*EXTRACTO DE LA PÁGINA:*

81. El Sanatorio
Antes de abandonarse al llanto, había contemplado aquella risa violeta muy por debajo de sus aplastados labios tras la máscara de su pálida tez. Sabía, sin reconocerlo, que ya no le pertenecía, que su eco se iba desmoldando en cada recaída. Corrió hacia su cuarto y se tiró sobre la cama aún deshecha por el aliento de la pesadilla recién abandonada; después se dio la vuelta arrastrando la sábana que un día vistió de blanco y quedó mirando al techo, recorriendo las paredes con pausa hasta detenerse en uno de los puntos donde confluían las aristas del cubículo y, de pronto, esas tres líneas le parecieron la vida misma, fluyendo hacia un único término, discurriendo por diferentes cauces hacia el siempre inevitable vértice.
Con el pensamiento del que no cree que el último viento del invierno se lleve todos los restos esparcidos de su cadáver, escuchaba el sonido repetido de la voz tuberculosa, silenciándose de a pocos, como el taconeo de unos pasos familiares distanciándose calle abajo, durante la noche insomne.

*LOS DATOS:*

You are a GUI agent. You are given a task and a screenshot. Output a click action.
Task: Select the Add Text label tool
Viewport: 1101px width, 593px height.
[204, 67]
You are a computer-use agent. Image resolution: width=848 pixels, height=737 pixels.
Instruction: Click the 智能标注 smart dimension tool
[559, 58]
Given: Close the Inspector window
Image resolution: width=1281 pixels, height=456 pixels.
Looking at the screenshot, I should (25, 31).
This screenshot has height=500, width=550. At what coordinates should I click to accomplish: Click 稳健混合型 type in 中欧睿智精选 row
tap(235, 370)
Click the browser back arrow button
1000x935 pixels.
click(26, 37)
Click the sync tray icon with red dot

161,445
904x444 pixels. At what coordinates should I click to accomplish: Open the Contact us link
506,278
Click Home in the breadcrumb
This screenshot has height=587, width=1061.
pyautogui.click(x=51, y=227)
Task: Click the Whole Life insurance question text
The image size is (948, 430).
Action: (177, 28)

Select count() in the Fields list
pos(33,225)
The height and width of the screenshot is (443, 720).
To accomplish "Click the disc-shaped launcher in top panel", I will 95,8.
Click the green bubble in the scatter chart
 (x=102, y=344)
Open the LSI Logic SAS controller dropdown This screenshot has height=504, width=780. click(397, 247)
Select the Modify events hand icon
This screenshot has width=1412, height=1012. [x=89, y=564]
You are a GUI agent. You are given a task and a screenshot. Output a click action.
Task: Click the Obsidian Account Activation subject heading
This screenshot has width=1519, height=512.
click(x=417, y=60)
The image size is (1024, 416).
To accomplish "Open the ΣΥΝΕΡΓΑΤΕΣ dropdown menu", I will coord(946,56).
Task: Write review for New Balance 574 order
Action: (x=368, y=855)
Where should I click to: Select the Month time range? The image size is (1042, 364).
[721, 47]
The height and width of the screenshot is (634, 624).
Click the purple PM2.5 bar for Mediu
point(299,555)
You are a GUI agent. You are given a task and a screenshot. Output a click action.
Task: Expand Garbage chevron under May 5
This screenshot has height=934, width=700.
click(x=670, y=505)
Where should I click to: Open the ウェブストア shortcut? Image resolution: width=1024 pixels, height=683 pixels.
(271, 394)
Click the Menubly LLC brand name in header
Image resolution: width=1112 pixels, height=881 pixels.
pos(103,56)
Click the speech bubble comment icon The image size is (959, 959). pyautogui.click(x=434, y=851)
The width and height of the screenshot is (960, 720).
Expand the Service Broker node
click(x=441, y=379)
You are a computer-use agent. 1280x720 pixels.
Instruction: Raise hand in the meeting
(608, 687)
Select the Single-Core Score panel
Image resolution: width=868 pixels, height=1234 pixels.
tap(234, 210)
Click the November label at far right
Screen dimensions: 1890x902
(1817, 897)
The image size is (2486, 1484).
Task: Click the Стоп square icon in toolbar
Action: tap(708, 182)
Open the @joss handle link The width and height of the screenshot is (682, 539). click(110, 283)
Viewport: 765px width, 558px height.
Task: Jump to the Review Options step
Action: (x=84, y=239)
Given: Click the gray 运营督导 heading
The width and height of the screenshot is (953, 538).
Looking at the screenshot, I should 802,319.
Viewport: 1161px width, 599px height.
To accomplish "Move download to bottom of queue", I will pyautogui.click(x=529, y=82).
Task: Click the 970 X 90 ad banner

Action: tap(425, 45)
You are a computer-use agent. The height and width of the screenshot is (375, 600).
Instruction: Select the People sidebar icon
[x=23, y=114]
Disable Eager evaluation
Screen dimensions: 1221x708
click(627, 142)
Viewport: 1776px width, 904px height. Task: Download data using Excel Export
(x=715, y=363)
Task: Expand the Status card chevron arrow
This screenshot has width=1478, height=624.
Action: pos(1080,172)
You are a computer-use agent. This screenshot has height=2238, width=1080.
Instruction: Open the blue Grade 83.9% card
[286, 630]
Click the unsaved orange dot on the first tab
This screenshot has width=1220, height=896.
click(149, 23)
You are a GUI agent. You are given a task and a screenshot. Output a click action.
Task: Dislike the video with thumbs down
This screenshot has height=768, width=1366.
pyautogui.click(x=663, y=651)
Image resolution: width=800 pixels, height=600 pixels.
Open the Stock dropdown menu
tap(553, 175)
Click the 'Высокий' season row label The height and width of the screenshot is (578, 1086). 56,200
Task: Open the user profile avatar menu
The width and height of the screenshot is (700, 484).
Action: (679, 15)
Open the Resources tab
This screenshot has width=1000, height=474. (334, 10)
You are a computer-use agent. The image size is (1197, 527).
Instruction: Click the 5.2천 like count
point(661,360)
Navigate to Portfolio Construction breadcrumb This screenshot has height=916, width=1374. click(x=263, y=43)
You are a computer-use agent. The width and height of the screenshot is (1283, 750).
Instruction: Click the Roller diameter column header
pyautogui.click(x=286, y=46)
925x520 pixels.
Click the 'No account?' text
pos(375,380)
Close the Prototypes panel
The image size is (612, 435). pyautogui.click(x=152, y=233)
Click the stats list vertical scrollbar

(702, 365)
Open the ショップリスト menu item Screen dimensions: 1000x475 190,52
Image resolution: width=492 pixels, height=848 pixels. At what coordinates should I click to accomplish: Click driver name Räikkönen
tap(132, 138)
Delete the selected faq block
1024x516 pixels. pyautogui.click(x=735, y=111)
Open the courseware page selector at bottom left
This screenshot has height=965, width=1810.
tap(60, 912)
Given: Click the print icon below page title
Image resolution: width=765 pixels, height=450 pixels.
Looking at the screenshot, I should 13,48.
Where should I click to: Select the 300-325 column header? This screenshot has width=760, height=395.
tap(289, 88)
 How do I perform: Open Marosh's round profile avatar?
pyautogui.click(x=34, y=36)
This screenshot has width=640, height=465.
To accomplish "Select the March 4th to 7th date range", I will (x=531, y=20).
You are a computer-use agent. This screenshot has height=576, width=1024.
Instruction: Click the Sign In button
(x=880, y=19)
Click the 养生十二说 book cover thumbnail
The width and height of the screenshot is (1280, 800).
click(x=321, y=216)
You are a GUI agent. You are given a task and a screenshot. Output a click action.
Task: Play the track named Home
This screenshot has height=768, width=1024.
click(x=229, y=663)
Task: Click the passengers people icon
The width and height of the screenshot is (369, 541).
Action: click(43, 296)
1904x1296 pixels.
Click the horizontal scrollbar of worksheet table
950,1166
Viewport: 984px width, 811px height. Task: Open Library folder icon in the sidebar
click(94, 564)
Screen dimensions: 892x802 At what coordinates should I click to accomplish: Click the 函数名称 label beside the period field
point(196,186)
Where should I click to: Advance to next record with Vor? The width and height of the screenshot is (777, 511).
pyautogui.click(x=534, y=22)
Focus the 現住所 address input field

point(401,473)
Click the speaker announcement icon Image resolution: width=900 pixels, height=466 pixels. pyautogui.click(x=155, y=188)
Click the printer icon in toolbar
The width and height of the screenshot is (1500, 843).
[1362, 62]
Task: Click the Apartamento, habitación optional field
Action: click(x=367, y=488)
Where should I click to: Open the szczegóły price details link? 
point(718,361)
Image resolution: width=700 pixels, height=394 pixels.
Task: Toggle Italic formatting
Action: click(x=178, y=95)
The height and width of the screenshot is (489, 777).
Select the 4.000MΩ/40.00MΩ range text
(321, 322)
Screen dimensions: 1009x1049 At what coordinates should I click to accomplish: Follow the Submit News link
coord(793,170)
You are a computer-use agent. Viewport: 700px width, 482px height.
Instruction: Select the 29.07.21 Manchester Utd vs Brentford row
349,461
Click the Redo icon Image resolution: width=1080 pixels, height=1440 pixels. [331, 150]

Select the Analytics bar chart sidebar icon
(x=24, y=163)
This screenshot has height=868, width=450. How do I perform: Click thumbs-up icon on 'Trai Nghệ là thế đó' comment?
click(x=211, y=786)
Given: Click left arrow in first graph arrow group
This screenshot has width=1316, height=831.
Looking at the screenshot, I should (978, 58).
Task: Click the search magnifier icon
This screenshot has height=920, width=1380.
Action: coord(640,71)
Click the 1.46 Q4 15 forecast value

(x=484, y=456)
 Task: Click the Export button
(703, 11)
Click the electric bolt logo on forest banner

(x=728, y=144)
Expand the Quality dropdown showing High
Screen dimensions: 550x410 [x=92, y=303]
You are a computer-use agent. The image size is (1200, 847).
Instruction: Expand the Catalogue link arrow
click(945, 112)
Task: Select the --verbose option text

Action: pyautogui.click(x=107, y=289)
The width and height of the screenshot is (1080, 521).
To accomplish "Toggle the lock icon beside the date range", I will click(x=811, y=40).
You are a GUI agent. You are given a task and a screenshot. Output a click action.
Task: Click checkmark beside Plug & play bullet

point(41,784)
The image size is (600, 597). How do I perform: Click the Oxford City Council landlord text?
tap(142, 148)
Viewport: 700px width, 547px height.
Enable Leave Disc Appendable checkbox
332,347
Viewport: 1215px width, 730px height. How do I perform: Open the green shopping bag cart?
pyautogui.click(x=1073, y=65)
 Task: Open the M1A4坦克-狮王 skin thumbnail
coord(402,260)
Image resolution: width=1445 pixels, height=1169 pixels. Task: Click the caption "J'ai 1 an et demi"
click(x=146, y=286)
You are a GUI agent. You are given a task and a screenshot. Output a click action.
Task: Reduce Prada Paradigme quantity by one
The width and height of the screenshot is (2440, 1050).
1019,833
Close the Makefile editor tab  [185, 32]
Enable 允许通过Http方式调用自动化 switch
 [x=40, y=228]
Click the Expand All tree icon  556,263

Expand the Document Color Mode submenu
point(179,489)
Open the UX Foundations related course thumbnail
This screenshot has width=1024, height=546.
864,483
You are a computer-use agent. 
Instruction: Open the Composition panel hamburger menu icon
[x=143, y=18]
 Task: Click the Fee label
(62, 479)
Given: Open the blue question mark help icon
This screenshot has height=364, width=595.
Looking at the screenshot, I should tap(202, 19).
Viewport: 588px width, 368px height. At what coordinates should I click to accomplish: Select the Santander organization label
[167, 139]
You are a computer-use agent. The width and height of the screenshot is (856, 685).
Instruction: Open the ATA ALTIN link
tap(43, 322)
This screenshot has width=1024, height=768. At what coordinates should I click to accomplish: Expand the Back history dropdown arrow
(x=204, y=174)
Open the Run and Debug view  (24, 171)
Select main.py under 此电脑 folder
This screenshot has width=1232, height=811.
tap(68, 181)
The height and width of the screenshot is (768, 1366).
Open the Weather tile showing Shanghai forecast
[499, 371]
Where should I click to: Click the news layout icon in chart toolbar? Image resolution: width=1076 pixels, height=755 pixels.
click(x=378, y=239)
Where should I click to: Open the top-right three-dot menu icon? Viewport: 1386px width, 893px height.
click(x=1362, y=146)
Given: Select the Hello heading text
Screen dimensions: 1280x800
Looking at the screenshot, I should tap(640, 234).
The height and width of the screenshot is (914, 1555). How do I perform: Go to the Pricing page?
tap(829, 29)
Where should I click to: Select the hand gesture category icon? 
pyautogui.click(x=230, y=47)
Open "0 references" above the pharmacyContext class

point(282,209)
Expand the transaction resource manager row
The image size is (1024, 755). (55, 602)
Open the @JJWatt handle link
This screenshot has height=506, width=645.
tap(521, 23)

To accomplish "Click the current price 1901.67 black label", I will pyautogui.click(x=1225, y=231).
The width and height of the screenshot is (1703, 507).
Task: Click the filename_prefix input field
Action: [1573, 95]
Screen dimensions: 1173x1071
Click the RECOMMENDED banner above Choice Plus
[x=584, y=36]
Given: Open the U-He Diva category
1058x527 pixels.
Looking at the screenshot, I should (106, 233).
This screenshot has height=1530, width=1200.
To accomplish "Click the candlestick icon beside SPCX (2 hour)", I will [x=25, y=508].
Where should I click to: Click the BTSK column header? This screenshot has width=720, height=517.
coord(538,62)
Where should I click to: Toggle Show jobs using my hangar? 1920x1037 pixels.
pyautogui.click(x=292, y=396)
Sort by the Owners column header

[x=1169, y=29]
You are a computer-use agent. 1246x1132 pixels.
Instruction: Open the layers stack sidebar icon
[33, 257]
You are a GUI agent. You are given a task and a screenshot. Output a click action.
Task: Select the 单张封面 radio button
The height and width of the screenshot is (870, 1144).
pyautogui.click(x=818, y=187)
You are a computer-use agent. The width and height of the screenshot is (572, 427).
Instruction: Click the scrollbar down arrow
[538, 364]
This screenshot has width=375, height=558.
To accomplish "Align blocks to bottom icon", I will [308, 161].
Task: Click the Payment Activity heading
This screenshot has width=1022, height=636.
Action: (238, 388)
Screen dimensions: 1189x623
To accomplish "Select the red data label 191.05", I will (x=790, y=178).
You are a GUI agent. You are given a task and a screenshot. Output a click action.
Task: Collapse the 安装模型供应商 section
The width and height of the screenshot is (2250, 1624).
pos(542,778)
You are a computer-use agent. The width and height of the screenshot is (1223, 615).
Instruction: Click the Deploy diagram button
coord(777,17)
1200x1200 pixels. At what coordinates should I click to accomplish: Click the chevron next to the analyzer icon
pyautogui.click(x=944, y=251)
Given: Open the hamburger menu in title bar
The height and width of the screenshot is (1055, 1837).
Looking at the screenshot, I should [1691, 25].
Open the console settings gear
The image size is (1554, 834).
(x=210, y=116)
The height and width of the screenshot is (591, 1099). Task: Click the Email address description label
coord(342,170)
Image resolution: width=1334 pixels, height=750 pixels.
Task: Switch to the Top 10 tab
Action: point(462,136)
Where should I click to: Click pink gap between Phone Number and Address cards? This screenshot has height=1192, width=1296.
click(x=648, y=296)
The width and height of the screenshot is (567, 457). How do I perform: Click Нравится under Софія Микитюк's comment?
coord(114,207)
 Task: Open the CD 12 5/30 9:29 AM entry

*TRABAJO PEDIDO:*
1 - Traduce al portugués esta oración del extracto de la página: "Sabía, sin reconocerlo, que ya no le pertenecía, que su eco se iba desmoldando en cada recaída."
2 - Según el extracto de la página, ¿qué le parecieron de pronto "esas tres líneas"?

*SOLUCIONES POR TAREA:*
1 - Sabia, sem o reconhecer, que já não lhe pertencia, que o seu eco se ia desmoldando a cada recaída.

2 - La vida misma.